Esa conversación no me deja dormir por las noches, ya que los padres se ven obligados a vivir situaciones devastadoras, sin tener culpa de ello, situaciones que nadie debería tener que vivir. Y como padre de dos hijos, no sé la respuesta.

Lo que sí sé es que nuestro personal, parte del cual procede de las comunidades a las que sirven y entienden estos matices mejor de lo que yo nunca podré entenderlos, hace todo lo que puede para luchar contra el hambre y aportar la tan necesaria esperanza. Personal como Everlin, que trabaja en Marsabit, al norte de Kenia, y es la responsable de protección de la infancia de World Vision en el país. Ella también creció en una aldea al norte. Pasaba hambre a menudo y ella misma recibía ayuda alimentaria. Estuvo a punto de ser sometida a la mutilación genital femenina y al matrimonio precoz, pero una misionera intervino. Ahora, como pude comprobar, ayuda a otras niñas como ella a defender sus derechos.

La gente literalmente se muere de hambre

Las organizaciones humanitarias estiman que una persona muere de hambre cada cuatro segundos en estos momentos. La ONU empezó a hacer un seguimiento de los precios de los alimentos hace casi dos décadas y, en los últimos meses, el hambre se ha disparado hasta alcanzar los niveles más altos jamás registrados, según datos del Banco Mundial.

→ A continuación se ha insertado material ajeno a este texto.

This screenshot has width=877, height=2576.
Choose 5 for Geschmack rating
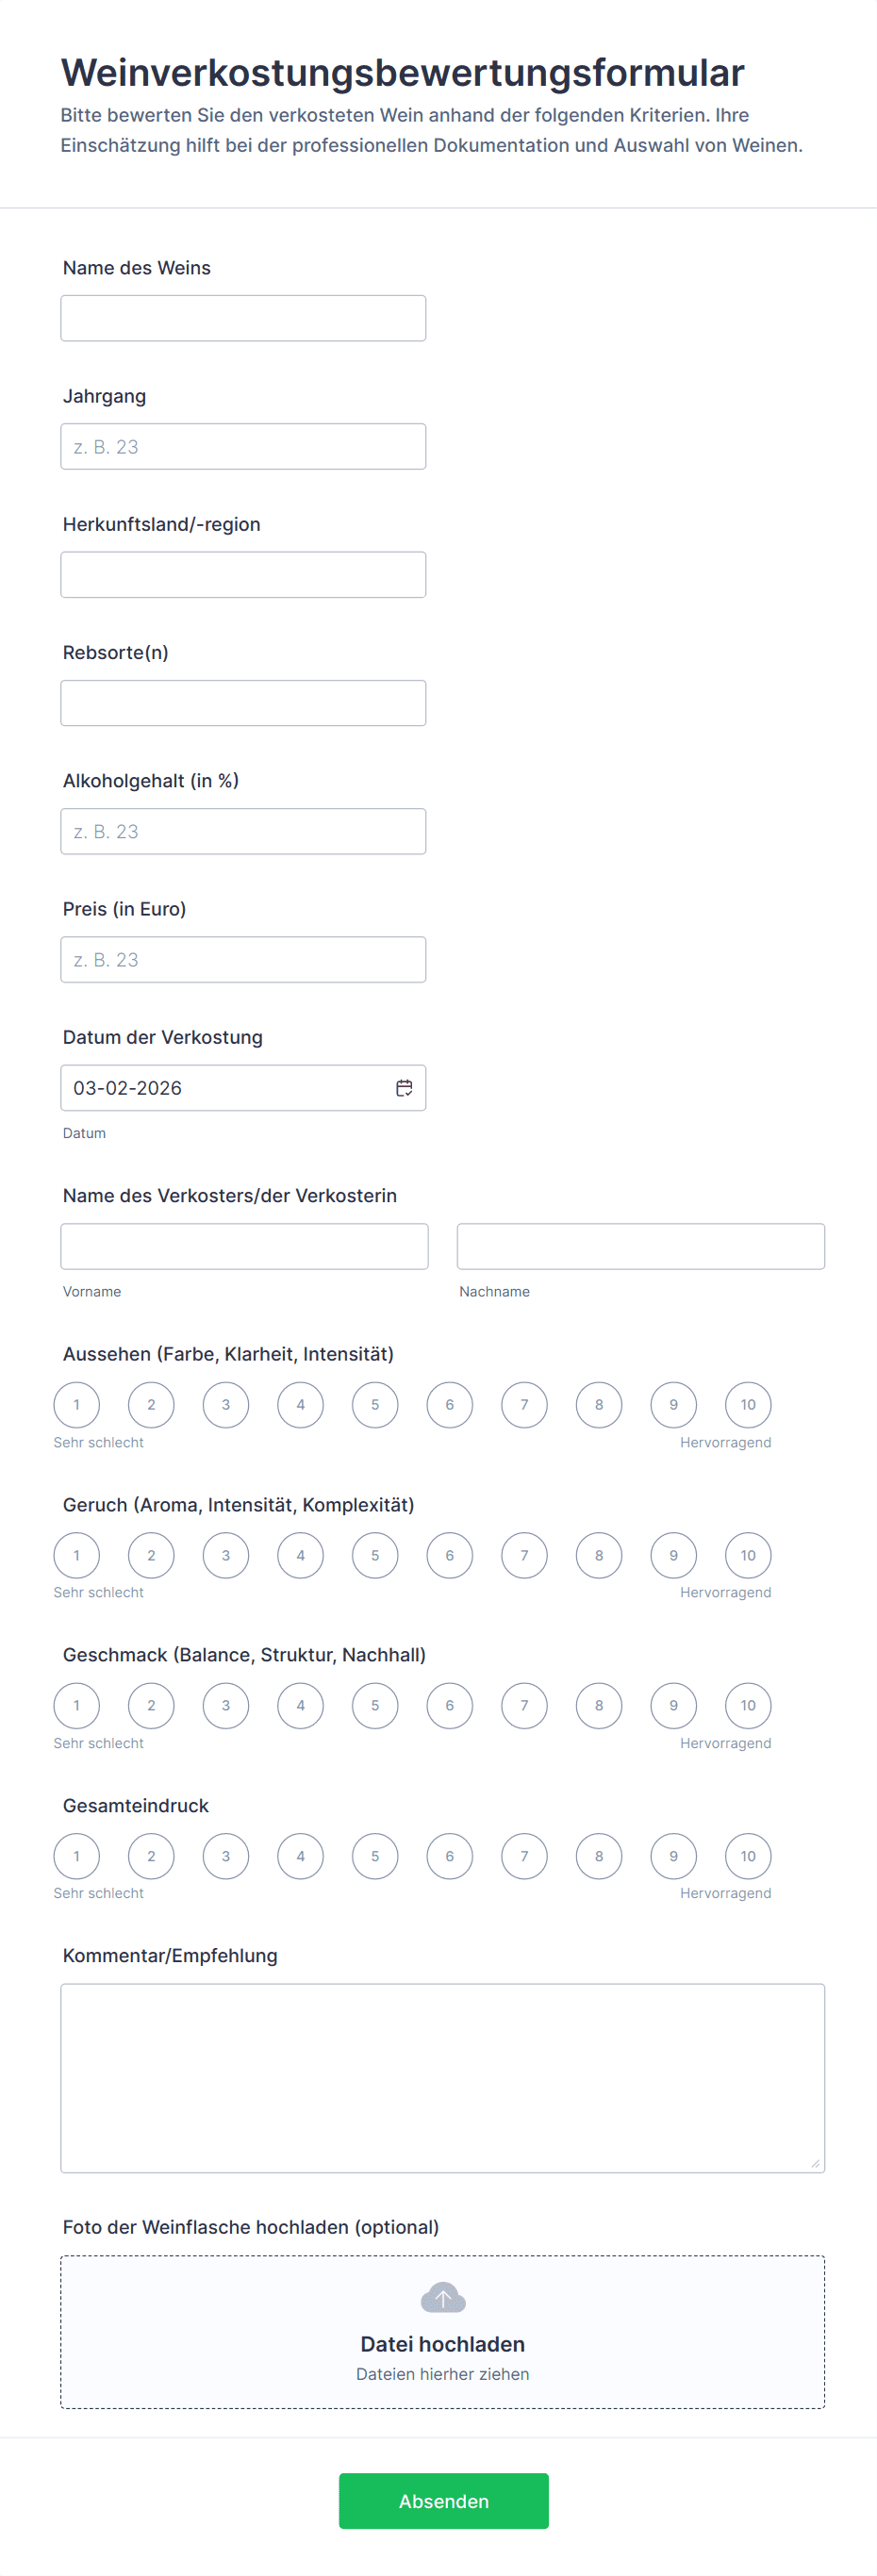(375, 1705)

Si el acceso al alimento era grave antes, la guerra en Ucrania ha empeorado mucho la situación: el número de personas que viven en condiciones catastróficas de inanición es hoy cuatro veces mayor que hace solo 15 meses. La repercusión del conflicto en los mercados de cereales, fertilizantes y combustibles ha disparado los precios de los alimentos, las materias primas y el transporte en todo el mundo, lo que ha obligado a recortar las raciones a los refugiados y desplazados. Los habitantes de los países de renta baja que dependen de estas exportaciones son los más afectados, anunció el pasado junio el Programa Mundial de Alimentos. Aunque los precios de los alimentos han bajado ligeramente desde julio, siguen en máximos históricos, y la reciente calma no parece repercutir en los bolsillos de la gente.

Incluso antes de la guerra, el hambre se había intensificado drásticamente en todo el mundo como consecuencia de los confinamientos por la covid-19, los conflictos enquistados en muchos países y los efectos del cambio climático. En 2021, había 1,5 veces más personas en riesgo de hambruna que en 2019, antes de la pandemia, informa la Organización Mundial de la Salud.

En el norte de Kenia, asolado por la sequía, fui testigo de cómo los cadáveres de ganado ensuciaban el paisaje y cómo familias de pastores desesperadas compartían las escasas cantidades de comida que les quedaban entre sus hijos y sus últimos animales. Muchas organizaciones que proporcionan ayuda alimentaria se enfrentan a decisiones imposibles, sin otra alternativa que reducir la cantidad, la calidad y la frecuencia de la asistencia alimentaria porque, sencillamente, no hay suficiente para todos. A pesar de que la financiación humanitaria está en un nivel récord, las necesidades superan el apoyo, y me aterra la idea de que no podremos alimentar a millones de niños hambrientos y a sus familias si no se cierra esta brecha de financiación.

El reto es grande, pero sabemos que podemos evitar esta crisis si actuamos ahora. Solo necesitamos la voluntad de hacerlo. Después de todo, la respuesta a Ucrania ha sido un modelo de solidaridad, con un 66% de las necesidades totales ya financiadas, de acuerdo con la Oficina de Naciones Unidas para la Coordinación de Asuntos Humanitarios. Será un fracaso moral si no asumimos el mismo compromiso para alimentar a millones de las personas más vulnerables del mundo y evitar que niñas como Hannah sean expulsadas de la escuela y se vean abocadas al matrimonio infantil.